INSTRUCTION: Reproduce the material below, substituting "Return a single click action" for every occurrence of "Output a click action" and leaving everything else unchanged.

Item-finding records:
━━━━━━━━━━━━━━━━━━━━
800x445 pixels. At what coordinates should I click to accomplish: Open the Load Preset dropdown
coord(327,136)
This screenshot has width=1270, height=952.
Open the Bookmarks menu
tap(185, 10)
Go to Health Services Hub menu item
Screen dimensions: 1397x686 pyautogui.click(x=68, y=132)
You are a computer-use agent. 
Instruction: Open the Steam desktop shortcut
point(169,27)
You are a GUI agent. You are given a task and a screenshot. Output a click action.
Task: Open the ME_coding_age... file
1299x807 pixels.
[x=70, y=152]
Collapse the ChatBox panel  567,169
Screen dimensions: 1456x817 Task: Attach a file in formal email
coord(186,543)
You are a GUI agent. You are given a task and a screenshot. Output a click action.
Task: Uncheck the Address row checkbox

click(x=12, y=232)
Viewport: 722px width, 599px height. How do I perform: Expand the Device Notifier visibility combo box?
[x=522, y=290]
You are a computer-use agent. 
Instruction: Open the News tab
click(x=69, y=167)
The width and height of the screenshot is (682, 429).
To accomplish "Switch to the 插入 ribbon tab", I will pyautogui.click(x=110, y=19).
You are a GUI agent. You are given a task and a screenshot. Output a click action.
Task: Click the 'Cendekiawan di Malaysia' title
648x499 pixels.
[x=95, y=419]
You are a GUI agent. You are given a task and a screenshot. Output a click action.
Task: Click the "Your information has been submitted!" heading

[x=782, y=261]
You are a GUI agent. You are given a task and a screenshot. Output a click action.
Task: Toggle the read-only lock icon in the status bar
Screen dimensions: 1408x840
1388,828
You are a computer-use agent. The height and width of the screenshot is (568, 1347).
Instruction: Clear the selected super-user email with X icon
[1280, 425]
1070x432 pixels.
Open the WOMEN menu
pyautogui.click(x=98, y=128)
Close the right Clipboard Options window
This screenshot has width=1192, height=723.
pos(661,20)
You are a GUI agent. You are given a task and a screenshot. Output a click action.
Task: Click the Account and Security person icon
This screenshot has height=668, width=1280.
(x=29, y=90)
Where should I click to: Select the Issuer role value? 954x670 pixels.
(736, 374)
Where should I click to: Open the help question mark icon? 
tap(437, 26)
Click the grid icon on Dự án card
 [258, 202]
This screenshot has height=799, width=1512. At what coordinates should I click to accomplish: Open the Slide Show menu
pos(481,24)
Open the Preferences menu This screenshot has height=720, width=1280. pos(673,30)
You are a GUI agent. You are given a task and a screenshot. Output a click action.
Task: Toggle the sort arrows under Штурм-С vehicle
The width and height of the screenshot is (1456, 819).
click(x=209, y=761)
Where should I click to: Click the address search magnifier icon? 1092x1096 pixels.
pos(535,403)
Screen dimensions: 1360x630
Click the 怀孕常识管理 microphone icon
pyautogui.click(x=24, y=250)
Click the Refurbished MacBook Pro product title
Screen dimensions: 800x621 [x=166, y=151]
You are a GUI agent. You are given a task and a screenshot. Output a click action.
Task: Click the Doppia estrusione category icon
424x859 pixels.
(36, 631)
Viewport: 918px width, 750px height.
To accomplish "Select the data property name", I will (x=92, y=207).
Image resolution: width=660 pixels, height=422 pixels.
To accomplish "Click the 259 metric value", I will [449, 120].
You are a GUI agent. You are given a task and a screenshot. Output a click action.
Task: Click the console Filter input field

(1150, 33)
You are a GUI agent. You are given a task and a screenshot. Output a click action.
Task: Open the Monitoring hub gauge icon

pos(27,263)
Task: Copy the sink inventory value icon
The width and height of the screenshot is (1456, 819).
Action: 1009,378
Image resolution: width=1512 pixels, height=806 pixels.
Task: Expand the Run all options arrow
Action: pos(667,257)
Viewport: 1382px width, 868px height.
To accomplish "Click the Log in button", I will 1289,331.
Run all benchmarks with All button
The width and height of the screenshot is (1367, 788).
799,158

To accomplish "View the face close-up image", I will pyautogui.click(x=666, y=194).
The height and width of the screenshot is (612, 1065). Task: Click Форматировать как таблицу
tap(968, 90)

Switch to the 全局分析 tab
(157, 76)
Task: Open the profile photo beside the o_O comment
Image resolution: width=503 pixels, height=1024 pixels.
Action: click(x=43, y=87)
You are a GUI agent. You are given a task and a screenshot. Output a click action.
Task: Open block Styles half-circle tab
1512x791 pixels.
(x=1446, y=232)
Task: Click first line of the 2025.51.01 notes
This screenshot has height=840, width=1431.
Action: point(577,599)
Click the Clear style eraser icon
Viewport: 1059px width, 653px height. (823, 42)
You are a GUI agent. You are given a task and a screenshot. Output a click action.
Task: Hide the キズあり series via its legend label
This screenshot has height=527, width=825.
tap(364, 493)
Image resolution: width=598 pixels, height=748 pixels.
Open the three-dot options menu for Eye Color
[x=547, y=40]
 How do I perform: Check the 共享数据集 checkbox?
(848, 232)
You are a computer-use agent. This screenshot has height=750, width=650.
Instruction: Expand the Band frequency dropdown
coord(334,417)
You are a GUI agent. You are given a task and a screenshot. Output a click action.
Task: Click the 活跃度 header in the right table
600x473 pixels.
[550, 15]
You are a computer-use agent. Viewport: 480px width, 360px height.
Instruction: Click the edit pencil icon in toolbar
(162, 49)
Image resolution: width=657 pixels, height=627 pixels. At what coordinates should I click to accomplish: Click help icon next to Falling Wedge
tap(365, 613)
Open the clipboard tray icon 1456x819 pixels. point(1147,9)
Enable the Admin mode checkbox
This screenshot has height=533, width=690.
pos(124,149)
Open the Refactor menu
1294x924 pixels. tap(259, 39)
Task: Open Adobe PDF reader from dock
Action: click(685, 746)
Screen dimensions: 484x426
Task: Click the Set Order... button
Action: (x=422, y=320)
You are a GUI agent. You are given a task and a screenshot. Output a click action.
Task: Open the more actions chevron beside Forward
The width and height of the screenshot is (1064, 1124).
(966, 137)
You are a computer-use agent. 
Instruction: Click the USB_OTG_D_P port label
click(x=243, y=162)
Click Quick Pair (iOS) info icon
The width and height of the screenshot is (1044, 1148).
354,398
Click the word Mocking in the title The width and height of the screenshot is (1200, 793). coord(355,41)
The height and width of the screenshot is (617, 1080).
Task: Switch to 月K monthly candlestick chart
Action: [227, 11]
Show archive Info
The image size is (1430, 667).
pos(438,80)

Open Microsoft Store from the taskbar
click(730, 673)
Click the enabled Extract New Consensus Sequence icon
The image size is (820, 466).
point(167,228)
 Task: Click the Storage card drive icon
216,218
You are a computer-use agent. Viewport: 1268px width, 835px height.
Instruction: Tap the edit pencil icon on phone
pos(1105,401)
━━━━━━━━━━━━━━━━━━━━
EXERCISE RESPONSE:
800x445 pixels. At what coordinates should I click to accomplish: Open the Load Preset dropdown
coord(327,136)
This screenshot has width=1270, height=952.
Open the Bookmarks menu
tap(185, 10)
Go to Health Services Hub menu item
Screen dimensions: 1397x686 pyautogui.click(x=68, y=132)
You are a computer-use agent. 
Instruction: Open the Steam desktop shortcut
point(169,27)
You are a GUI agent. You are given a task and a screenshot. Return a single click action.
Task: Open the ME_coding_age... file
1299x807 pixels.
[x=70, y=152]
Collapse the ChatBox panel  567,169
Screen dimensions: 1456x817 Task: Attach a file in formal email
coord(186,543)
You are a GUI agent. You are given a task and a screenshot. Return a single click action.
Task: Uncheck the Address row checkbox

click(x=12, y=232)
Viewport: 722px width, 599px height. How do I perform: Expand the Device Notifier visibility combo box?
[x=522, y=290]
You are a computer-use agent. 
Instruction: Open the News tab
click(x=69, y=167)
The width and height of the screenshot is (682, 429).
To accomplish "Switch to the 插入 ribbon tab", I will pyautogui.click(x=110, y=19).
You are a GUI agent. You are given a task and a screenshot. Return a single click action.
Task: Click the 'Cendekiawan di Malaysia' title
648x499 pixels.
[x=95, y=419]
You are a GUI agent. You are given a task and a screenshot. Return a single click action.
Task: Click the "Your information has been submitted!" heading

[x=782, y=261]
You are a GUI agent. You are given a task and a screenshot. Return a single click action.
Task: Toggle the read-only lock icon in the status bar
Screen dimensions: 1408x840
1388,828
You are a computer-use agent. The height and width of the screenshot is (568, 1347).
Instruction: Clear the selected super-user email with X icon
[1280, 425]
1070x432 pixels.
Open the WOMEN menu
pyautogui.click(x=98, y=128)
Close the right Clipboard Options window
This screenshot has width=1192, height=723.
pos(661,20)
You are a GUI agent. You are given a task and a screenshot. Return a single click action.
Task: Click the Account and Security person icon
This screenshot has height=668, width=1280.
(x=29, y=90)
Where should I click to: Select the Issuer role value? 954x670 pixels.
(736, 374)
Where should I click to: Open the help question mark icon? 
tap(437, 26)
Click the grid icon on Dự án card
 [258, 202]
This screenshot has height=799, width=1512. At what coordinates should I click to accomplish: Open the Slide Show menu
pos(481,24)
Open the Preferences menu This screenshot has height=720, width=1280. pos(673,30)
You are a GUI agent. You are given a task and a screenshot. Return a single click action.
Task: Toggle the sort arrows under Штурм-С vehicle
The width and height of the screenshot is (1456, 819).
click(x=209, y=761)
Where should I click to: Click the address search magnifier icon? 1092x1096 pixels.
pos(535,403)
Screen dimensions: 1360x630
Click the 怀孕常识管理 microphone icon
pyautogui.click(x=24, y=250)
Click the Refurbished MacBook Pro product title
Screen dimensions: 800x621 [x=166, y=151]
You are a GUI agent. You are given a task and a screenshot. Return a single click action.
Task: Click the Doppia estrusione category icon
424x859 pixels.
(36, 631)
Viewport: 918px width, 750px height.
To accomplish "Select the data property name", I will (x=92, y=207).
Image resolution: width=660 pixels, height=422 pixels.
To accomplish "Click the 259 metric value", I will [449, 120].
You are a GUI agent. You are given a task and a screenshot. Return a single click action.
Task: Click the console Filter input field

(1150, 33)
You are a GUI agent. You are given a task and a screenshot. Return a single click action.
Task: Open the Monitoring hub gauge icon

pos(27,263)
Task: Copy the sink inventory value icon
The width and height of the screenshot is (1456, 819).
Action: 1009,378
Image resolution: width=1512 pixels, height=806 pixels.
Task: Expand the Run all options arrow
Action: pos(667,257)
Viewport: 1382px width, 868px height.
To accomplish "Click the Log in button", I will 1289,331.
Run all benchmarks with All button
The width and height of the screenshot is (1367, 788).
799,158

To accomplish "View the face close-up image", I will pyautogui.click(x=666, y=194).
The height and width of the screenshot is (612, 1065). Task: Click Форматировать как таблицу
tap(968, 90)

Switch to the 全局分析 tab
(157, 76)
Task: Open the profile photo beside the o_O comment
Image resolution: width=503 pixels, height=1024 pixels.
Action: click(x=43, y=87)
You are a GUI agent. You are given a task and a screenshot. Return a single click action.
Task: Open block Styles half-circle tab
1512x791 pixels.
(x=1446, y=232)
Task: Click first line of the 2025.51.01 notes
This screenshot has height=840, width=1431.
Action: point(577,599)
Click the Clear style eraser icon
Viewport: 1059px width, 653px height. (823, 42)
You are a GUI agent. You are given a task and a screenshot. Return a single click action.
Task: Hide the キズあり series via its legend label
This screenshot has height=527, width=825.
tap(364, 493)
Image resolution: width=598 pixels, height=748 pixels.
Open the three-dot options menu for Eye Color
[x=547, y=40]
 How do I perform: Check the 共享数据集 checkbox?
(848, 232)
You are a computer-use agent. This screenshot has height=750, width=650.
Instruction: Expand the Band frequency dropdown
coord(334,417)
You are a GUI agent. You are given a task and a screenshot. Return a single click action.
Task: Click the 活跃度 header in the right table
600x473 pixels.
[550, 15]
You are a computer-use agent. Viewport: 480px width, 360px height.
Instruction: Click the edit pencil icon in toolbar
(162, 49)
Image resolution: width=657 pixels, height=627 pixels. At what coordinates should I click to accomplish: Click help icon next to Falling Wedge
tap(365, 613)
Open the clipboard tray icon 1456x819 pixels. point(1147,9)
Enable the Admin mode checkbox
This screenshot has height=533, width=690.
pos(124,149)
Open the Refactor menu
1294x924 pixels. tap(259, 39)
Task: Open Adobe PDF reader from dock
Action: click(685, 746)
Screen dimensions: 484x426
Task: Click the Set Order... button
Action: (x=422, y=320)
You are a GUI agent. You are given a task and a screenshot. Return a single click action.
Task: Open the more actions chevron beside Forward
The width and height of the screenshot is (1064, 1124).
(966, 137)
You are a computer-use agent. 
Instruction: Click the USB_OTG_D_P port label
click(x=243, y=162)
Click Quick Pair (iOS) info icon
The width and height of the screenshot is (1044, 1148).
354,398
Click the word Mocking in the title The width and height of the screenshot is (1200, 793). coord(355,41)
The height and width of the screenshot is (617, 1080).
Task: Switch to 月K monthly candlestick chart
Action: [227, 11]
Show archive Info
The image size is (1430, 667).
pos(438,80)

Open Microsoft Store from the taskbar
click(730, 673)
Click the enabled Extract New Consensus Sequence icon
The image size is (820, 466).
point(167,228)
 Task: Click the Storage card drive icon
216,218
You are a computer-use agent. Viewport: 1268px width, 835px height.
Instruction: Tap the edit pencil icon on phone
pos(1105,401)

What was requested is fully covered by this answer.